» Data provided
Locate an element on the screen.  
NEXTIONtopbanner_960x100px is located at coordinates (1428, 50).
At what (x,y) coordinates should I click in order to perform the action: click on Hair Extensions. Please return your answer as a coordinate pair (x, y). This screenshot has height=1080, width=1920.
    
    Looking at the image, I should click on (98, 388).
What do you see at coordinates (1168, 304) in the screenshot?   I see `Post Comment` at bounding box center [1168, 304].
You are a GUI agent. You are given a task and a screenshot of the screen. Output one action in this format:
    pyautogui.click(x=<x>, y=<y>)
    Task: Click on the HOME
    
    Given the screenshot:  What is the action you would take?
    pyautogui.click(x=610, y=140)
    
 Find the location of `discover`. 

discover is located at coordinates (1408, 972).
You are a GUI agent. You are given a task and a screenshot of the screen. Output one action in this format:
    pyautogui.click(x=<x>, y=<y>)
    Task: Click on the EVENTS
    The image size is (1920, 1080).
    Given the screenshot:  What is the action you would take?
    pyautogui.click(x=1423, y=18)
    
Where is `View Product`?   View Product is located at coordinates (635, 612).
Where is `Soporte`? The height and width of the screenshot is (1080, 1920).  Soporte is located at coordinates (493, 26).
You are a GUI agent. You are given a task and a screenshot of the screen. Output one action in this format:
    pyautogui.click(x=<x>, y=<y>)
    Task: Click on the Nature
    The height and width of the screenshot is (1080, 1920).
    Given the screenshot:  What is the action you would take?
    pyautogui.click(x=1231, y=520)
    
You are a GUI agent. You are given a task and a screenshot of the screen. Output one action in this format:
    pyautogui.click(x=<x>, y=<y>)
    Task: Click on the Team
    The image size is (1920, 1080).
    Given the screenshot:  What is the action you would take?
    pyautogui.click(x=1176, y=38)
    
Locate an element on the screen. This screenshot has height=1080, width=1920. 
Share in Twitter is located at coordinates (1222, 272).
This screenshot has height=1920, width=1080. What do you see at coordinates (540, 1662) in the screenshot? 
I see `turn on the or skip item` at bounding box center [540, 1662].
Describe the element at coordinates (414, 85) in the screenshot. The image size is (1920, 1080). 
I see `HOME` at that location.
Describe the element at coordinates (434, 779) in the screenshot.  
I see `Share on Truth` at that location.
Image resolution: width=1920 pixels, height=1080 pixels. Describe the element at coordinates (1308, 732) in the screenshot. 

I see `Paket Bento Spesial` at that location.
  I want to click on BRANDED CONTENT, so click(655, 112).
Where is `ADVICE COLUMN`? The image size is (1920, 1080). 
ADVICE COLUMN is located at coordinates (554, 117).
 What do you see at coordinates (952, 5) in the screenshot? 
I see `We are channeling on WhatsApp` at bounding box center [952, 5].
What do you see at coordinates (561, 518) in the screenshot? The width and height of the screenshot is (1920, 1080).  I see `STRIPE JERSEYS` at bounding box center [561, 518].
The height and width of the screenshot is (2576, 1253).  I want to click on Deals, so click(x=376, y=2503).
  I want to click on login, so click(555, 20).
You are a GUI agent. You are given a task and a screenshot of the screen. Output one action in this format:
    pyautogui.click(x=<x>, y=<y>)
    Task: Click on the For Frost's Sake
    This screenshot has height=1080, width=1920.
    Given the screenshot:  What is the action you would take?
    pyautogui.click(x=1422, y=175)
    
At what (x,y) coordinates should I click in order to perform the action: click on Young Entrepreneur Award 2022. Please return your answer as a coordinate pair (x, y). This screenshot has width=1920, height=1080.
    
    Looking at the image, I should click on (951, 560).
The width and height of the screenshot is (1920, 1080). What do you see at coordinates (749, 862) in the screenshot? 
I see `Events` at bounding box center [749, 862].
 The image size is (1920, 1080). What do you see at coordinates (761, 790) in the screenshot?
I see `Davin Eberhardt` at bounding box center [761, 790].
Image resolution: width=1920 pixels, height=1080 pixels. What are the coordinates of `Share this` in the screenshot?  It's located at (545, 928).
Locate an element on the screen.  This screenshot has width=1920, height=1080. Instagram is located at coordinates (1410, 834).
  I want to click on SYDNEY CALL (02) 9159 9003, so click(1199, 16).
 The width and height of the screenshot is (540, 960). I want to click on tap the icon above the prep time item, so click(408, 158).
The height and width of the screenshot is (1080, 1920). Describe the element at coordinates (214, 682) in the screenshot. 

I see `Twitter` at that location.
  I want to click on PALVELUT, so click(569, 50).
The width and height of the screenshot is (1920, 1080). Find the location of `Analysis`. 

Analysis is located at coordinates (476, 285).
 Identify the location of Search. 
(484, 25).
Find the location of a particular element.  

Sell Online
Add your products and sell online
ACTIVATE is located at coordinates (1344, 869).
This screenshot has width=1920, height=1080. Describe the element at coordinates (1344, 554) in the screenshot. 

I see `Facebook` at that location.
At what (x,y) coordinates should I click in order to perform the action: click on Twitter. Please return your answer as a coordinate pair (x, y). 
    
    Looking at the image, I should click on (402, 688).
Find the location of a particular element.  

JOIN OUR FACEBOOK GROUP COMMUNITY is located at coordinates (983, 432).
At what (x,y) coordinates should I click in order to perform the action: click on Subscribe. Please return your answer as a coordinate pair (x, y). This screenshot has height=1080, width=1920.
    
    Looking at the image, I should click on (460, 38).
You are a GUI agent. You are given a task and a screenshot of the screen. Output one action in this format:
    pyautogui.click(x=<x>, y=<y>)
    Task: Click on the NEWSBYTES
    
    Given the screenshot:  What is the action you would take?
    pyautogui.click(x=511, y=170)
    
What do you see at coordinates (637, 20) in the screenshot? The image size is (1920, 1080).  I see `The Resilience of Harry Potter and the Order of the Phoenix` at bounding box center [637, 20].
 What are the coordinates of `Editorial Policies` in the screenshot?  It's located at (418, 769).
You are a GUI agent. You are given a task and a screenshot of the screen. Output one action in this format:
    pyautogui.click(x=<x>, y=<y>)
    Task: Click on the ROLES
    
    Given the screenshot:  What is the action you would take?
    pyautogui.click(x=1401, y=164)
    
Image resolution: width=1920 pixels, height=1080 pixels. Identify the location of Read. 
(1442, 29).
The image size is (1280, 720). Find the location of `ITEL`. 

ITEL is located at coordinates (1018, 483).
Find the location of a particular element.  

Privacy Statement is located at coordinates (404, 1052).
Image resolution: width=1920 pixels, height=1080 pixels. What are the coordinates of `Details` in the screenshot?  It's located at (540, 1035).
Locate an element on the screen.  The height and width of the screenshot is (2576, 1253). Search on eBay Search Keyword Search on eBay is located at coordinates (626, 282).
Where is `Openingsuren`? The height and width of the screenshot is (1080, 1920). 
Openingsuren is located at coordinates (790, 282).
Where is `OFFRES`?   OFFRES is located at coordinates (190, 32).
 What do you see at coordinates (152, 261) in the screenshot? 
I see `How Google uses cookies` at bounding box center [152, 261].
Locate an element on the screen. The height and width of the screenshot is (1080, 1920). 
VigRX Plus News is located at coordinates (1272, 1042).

» What is asked
Retype the items from their first line through the line that contains "What do you see at coordinates (1168, 304)", including both of those lines and preserving every character.

» Result below
Locate an element on the screen.  
NEXTIONtopbanner_960x100px is located at coordinates (1428, 50).
At what (x,y) coordinates should I click in order to perform the action: click on Hair Extensions. Please return your answer as a coordinate pair (x, y). This screenshot has height=1080, width=1920.
    
    Looking at the image, I should click on (98, 388).
What do you see at coordinates (1168, 304) in the screenshot?   I see `Post Comment` at bounding box center [1168, 304].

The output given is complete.